Uma pesquisa da própria Prograd, realizada entre maio e junho de 2020 com 14.964 estudantes da UFRGS (sendo 46,1% dos alunos da graduação), constatou que 357 dos respondentes (2,4%) não tinham acesso à internet. Além disso, 12,3% assinalaram que não utilizam Wi-fi em sua residência.

É possível, no entanto, que o número de alunos com a conexão precária ou sem qualquer acesso à internet seja muito maior, pois mais da metade dos alunos nem mesmo respondeu à enquete. “É notório que há um contingente considerável de estudantes sem condições materiais objetivas e subjetivas de continuidade de formação de graduação de forma remota, visto que 53,9% das/os estudantes não responderam o questionário enviado pela Prograd para sondar as condições de acesso e adesão ao ERE”, avaliou o Conselho da Faculdade de Educação (Confaced) em nota, acrescentando que “pensar uma Universidade inclusiva e inovadora representa pensar alternativas que priorizem a vida a partir da coerência entre o que se propõe e as decisões que se toma”. O Instituto de Psicologia e o Instituto de Letras também manifestaram publicamente preocupação com o formato sugerido pela Pró-Reitoria.

Ainda segundo o levantamento da Administração Central, 811 dos alunos beneficiários de assistência estudantil que participaram da pesquisa (37,90%) têm de compartilhar seus equipamentos com outras pessoas no local onde vivem, e 34,58% desses bolsistas tiveram de assumir novas responsabilidades com a chegada da pandemia. Do total de alunos que responderam, 14,3% são beneficiários do programa de assistência estudantil, que fornece auxílio para pessoas de baixa renda.

Comissão de Acompanhamento do ERE

A Comissão-ERE será composta por 22 membros – sendo somente dois estudantes.

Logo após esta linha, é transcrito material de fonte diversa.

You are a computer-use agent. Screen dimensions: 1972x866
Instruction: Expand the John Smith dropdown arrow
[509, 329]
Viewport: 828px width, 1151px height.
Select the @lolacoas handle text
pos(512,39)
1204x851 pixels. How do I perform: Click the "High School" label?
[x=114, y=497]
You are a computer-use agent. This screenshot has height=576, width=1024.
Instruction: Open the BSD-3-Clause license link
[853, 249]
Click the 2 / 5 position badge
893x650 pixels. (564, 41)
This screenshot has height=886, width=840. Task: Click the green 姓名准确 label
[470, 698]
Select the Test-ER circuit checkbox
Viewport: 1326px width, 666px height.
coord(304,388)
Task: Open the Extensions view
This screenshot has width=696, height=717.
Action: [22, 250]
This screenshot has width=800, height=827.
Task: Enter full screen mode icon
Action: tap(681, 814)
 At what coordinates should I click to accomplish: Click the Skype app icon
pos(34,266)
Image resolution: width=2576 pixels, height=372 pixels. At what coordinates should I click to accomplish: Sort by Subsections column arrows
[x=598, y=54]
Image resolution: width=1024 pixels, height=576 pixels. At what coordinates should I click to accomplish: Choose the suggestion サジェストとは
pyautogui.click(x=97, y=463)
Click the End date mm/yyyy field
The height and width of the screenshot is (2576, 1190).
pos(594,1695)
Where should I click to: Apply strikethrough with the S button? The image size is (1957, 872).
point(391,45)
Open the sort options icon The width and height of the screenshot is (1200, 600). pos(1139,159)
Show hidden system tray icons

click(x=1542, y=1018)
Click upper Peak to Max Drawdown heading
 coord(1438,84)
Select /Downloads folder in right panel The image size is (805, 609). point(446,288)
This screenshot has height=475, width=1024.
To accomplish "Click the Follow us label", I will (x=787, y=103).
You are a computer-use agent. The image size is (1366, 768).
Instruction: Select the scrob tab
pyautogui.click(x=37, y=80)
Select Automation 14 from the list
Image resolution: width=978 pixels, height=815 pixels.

“Os conselheiros que votaram a favor dessa comissão deveriam ter vergonha. O ERE vai afetar principalmente a vida de todos os estudantes. Colocar apenas dois representantes estudantes, de um total de 22 membros, é lamentável. Também serão indicados pelo Cepe apenas dois técnicos e dois docentes, os demais todos serão escolhidos pela administração central”, condena Rafael Berbigier, coordenador da Assufrgs.

Algumas definições para o ERE na UFRGS

Veja abaixo algumas definições para o ERE na UFRGS, segundo levantamento da Assufrgs:

✅   Oferta de todos os tipos de disciplinas, inclusive as obrigatórias;

✅  Possível necessidade de trabalho presencial para a preparação das aulas será determinada pelo Comitê Covid-19, que não conta com a presença do CONSSAT e das COSATs;

✅  Inclusão de atividades no processo de correção de matrículas;

✅  Pós-graduandos não poderão dar aulas no ERE sem o acompanhamento devido dos professores;

✅  Garantida a gravação ou o salvamento das atividades síncronas para o acesso posterior dos alunos que não tenham condições do comparecimento simultâneo;

✅  Avaliação síncrona sem acordo com a totalidade dos alunos;

✅  Não aplicabilidade do conceito FF – utilização do conceito D e NI;

✅  Garantia das bolsas de monitoria após início das atividades;

✅  Atividades sem créditos para manutenção do vínculo com a universidade

✅  Período de correção de matrícula;

✅  Comissão não-paritária para acompanhamento do ERE.